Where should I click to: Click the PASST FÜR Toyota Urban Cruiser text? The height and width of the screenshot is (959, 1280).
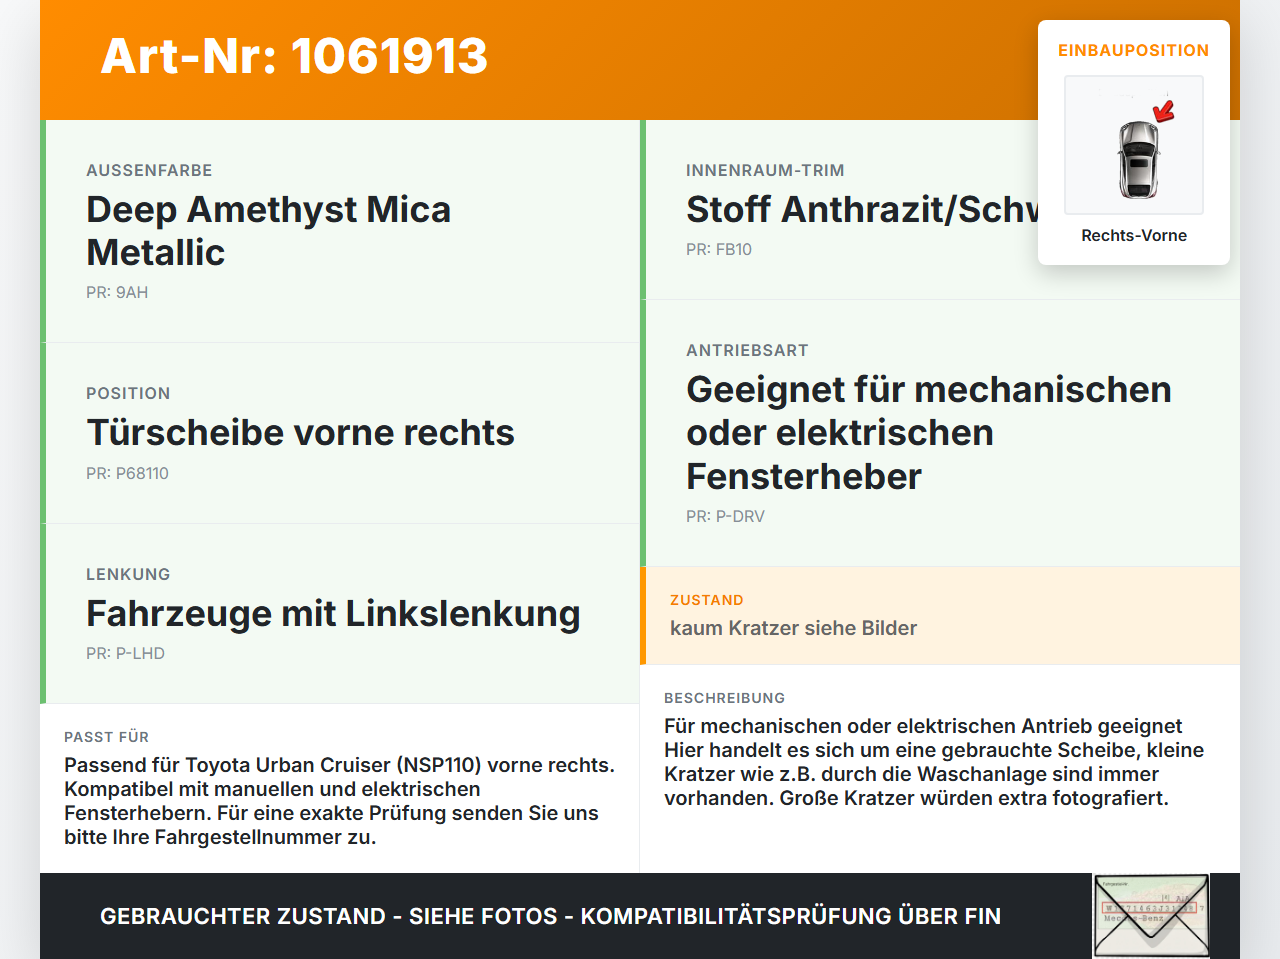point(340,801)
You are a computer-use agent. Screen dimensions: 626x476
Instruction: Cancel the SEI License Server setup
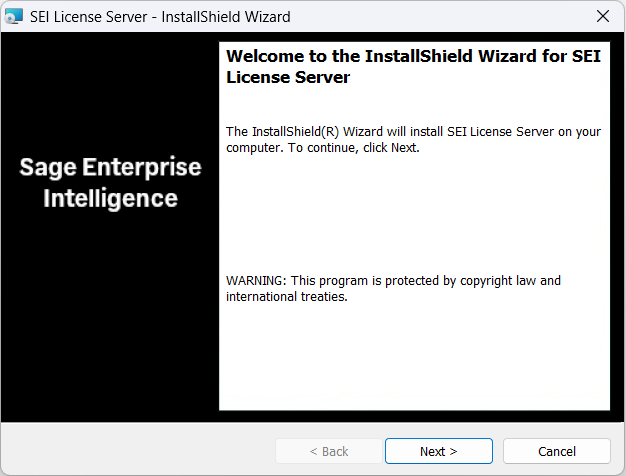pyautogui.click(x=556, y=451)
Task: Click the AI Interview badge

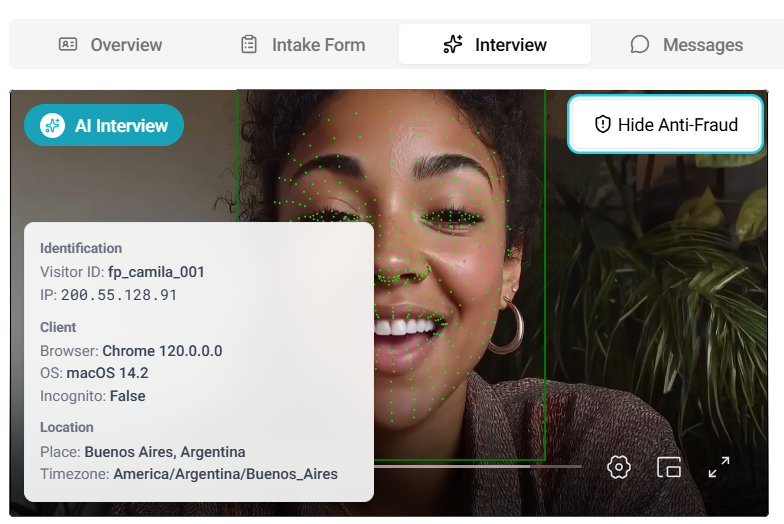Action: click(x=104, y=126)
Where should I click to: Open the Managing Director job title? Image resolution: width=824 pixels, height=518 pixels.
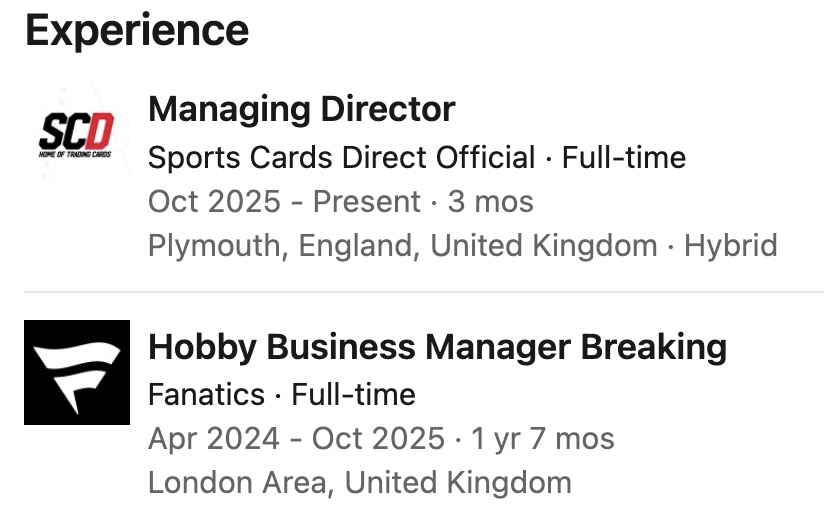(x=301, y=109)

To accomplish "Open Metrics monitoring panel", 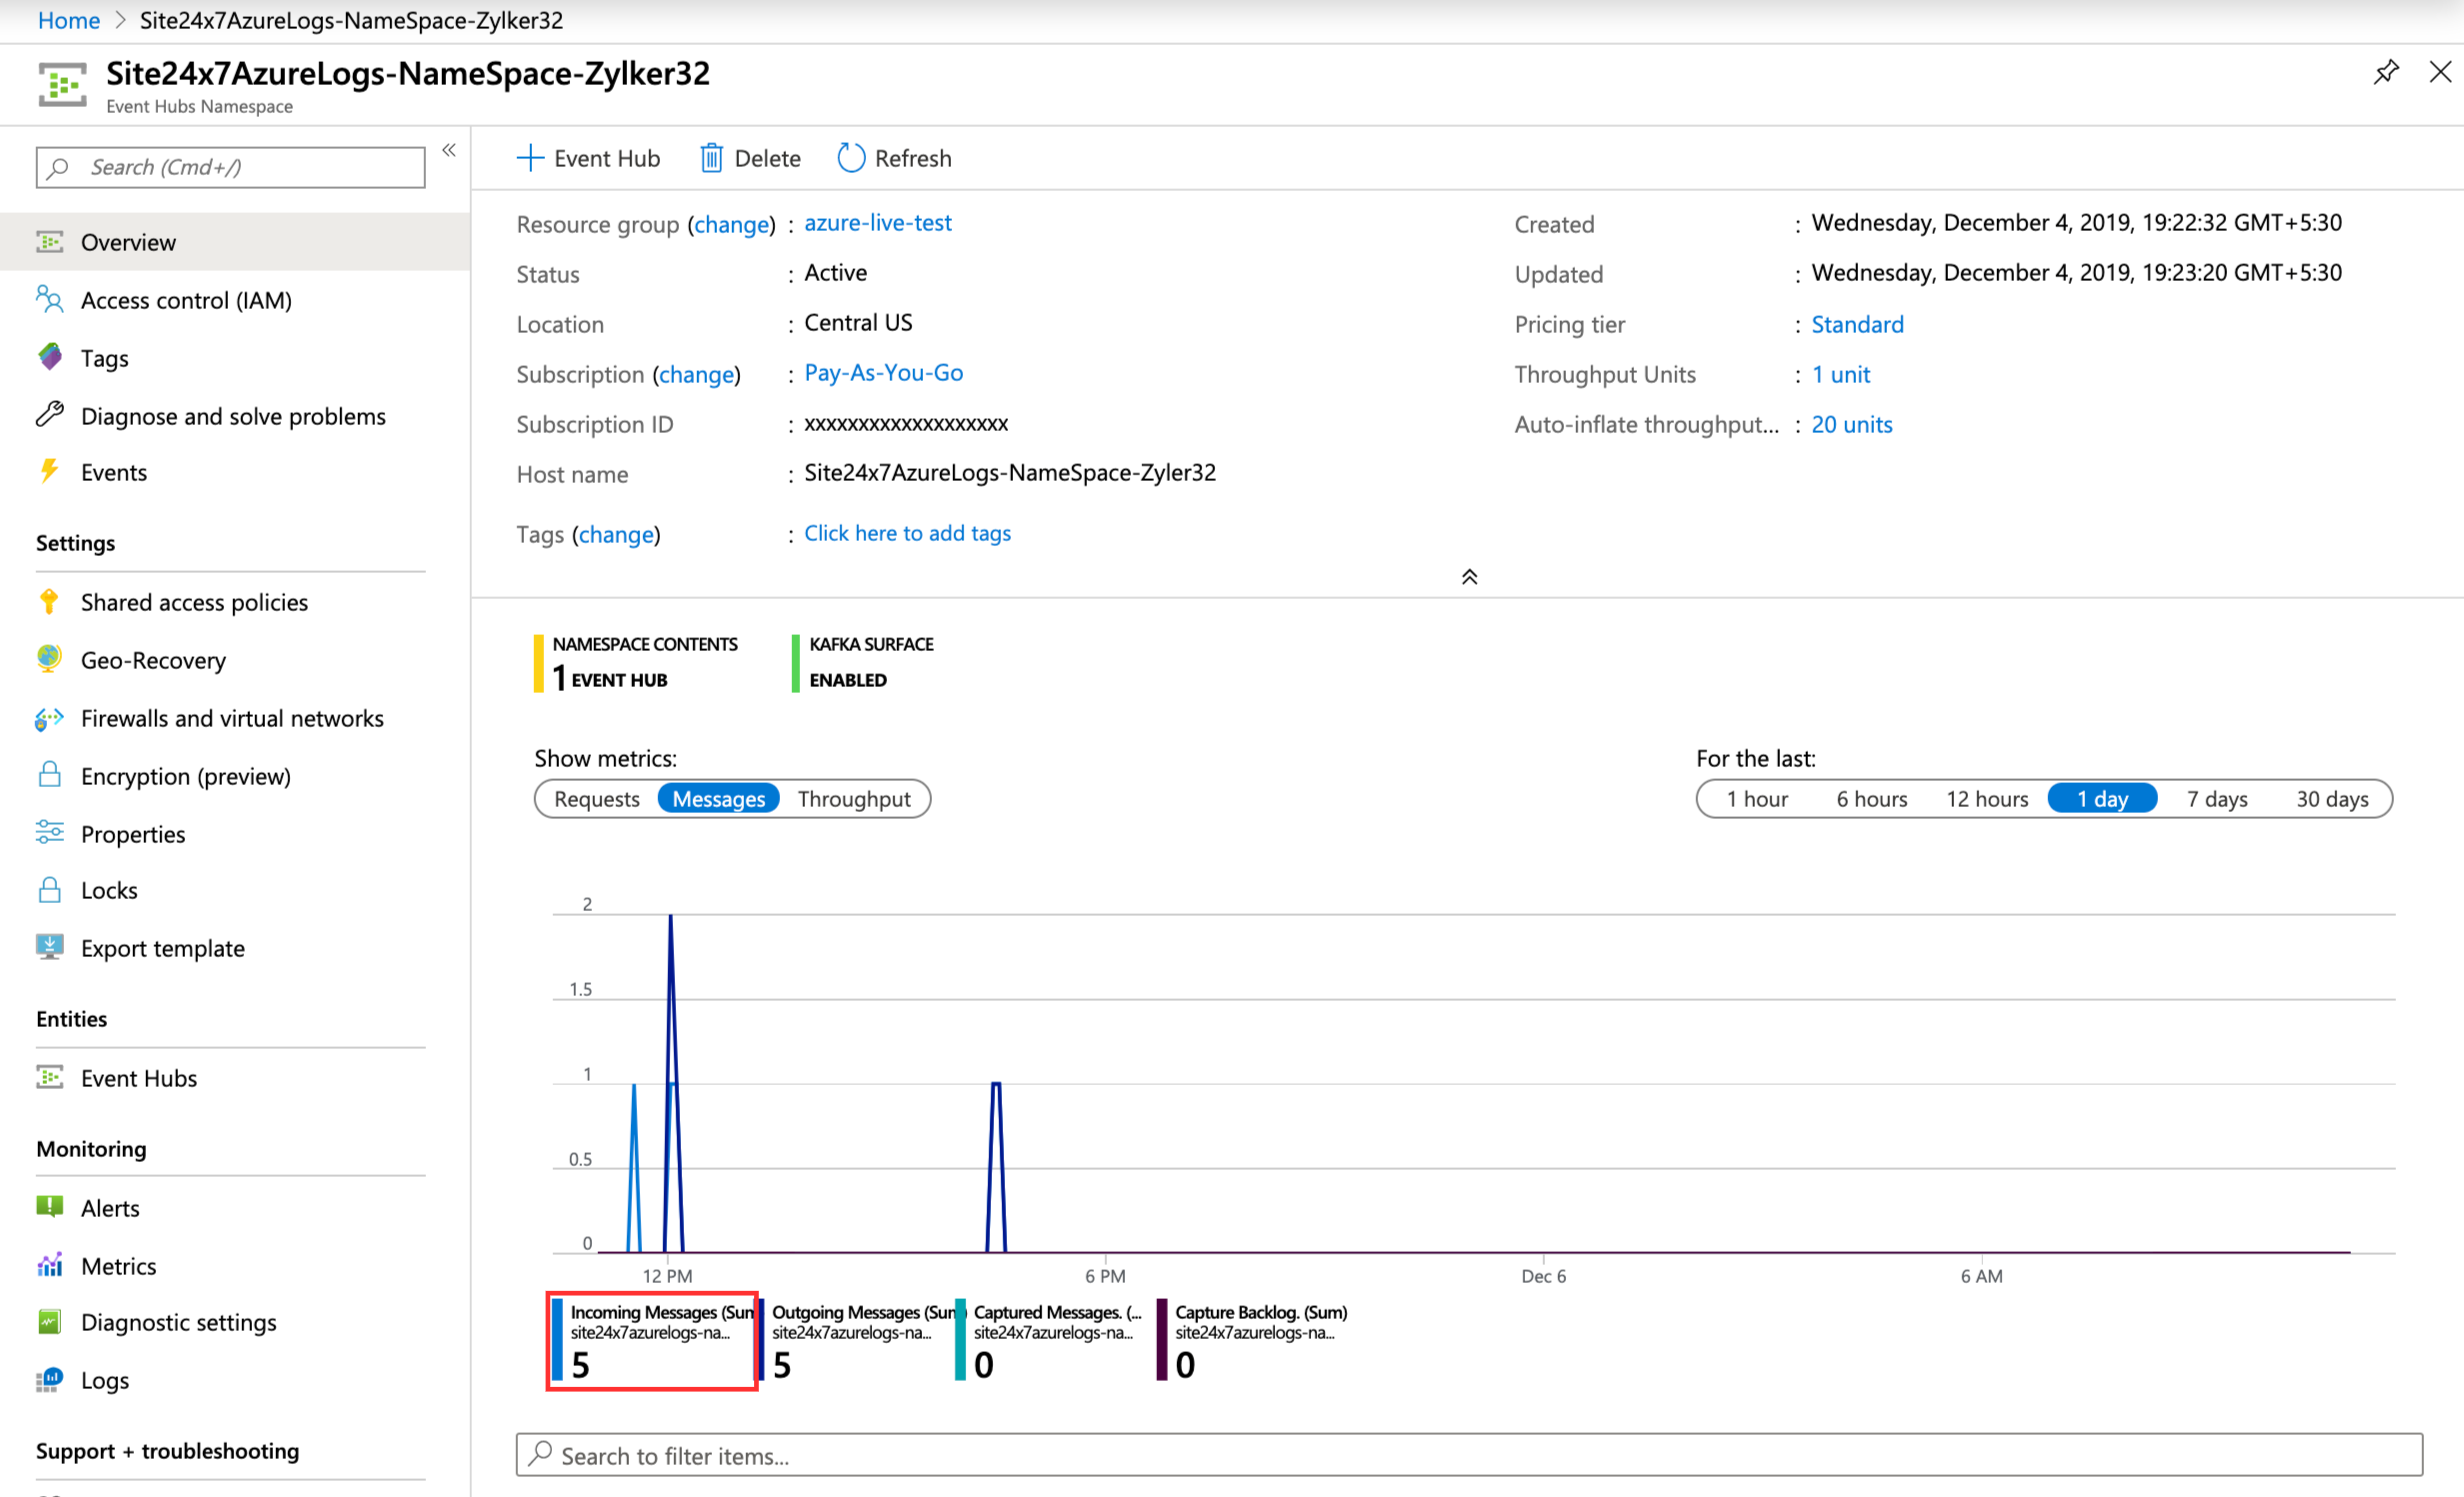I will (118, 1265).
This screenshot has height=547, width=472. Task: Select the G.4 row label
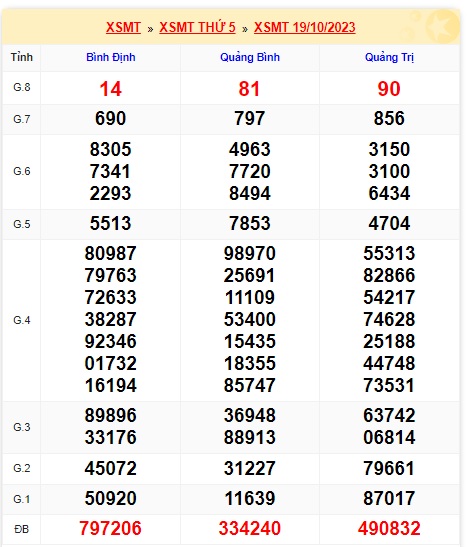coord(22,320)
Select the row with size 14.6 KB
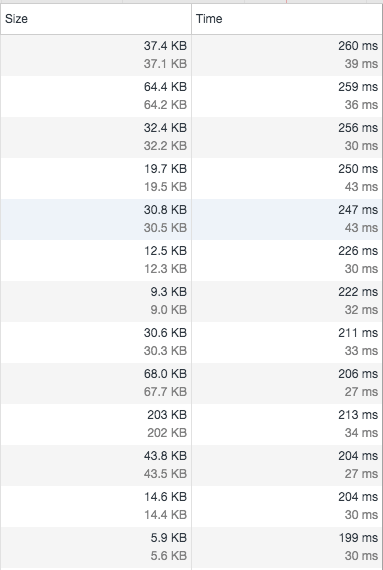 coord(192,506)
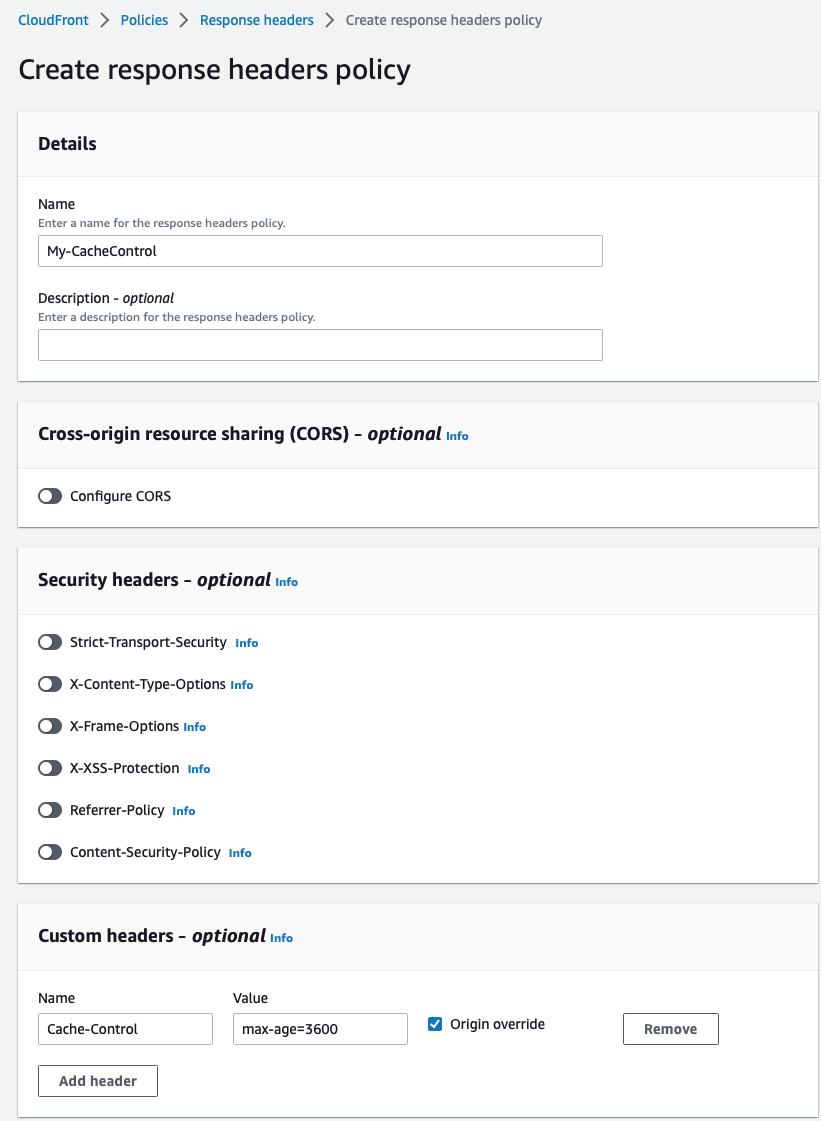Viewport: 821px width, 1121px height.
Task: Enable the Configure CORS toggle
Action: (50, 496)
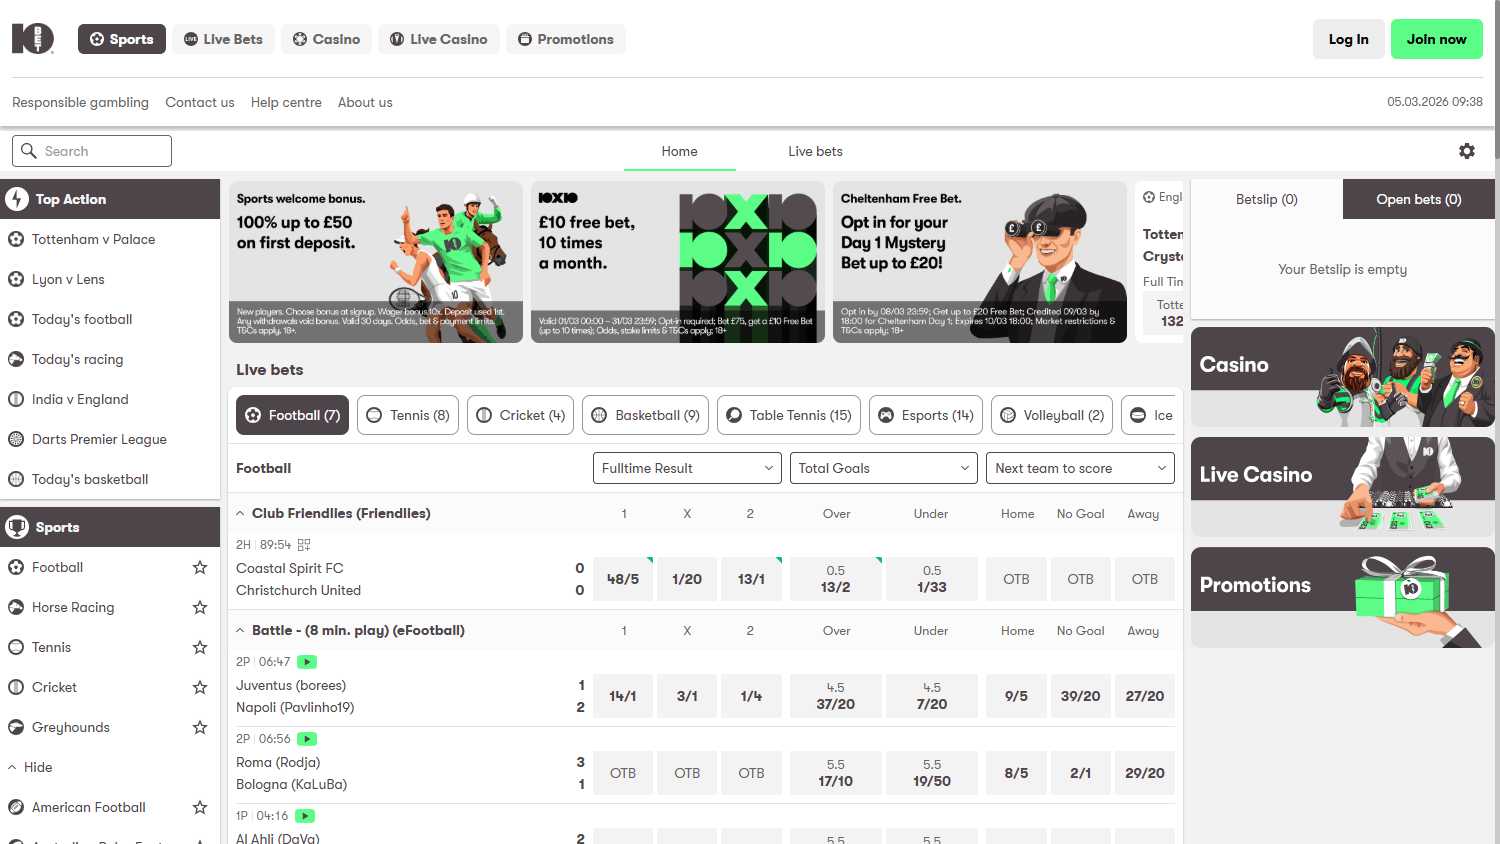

_ _ _

### About this exercise
The reply should consist only of the lines running from the one with "This screenshot has" through the end of the material, both included, copied exactly; please omit pictures.

### Task solution
This screenshot has height=547, width=472. Task: Select the G.4 row label
coord(22,320)
Select the row with size 14.6 KB
 coord(192,506)
Viewport: 821px width, 1121px height.
Task: Enable the Configure CORS toggle
Action: (50, 496)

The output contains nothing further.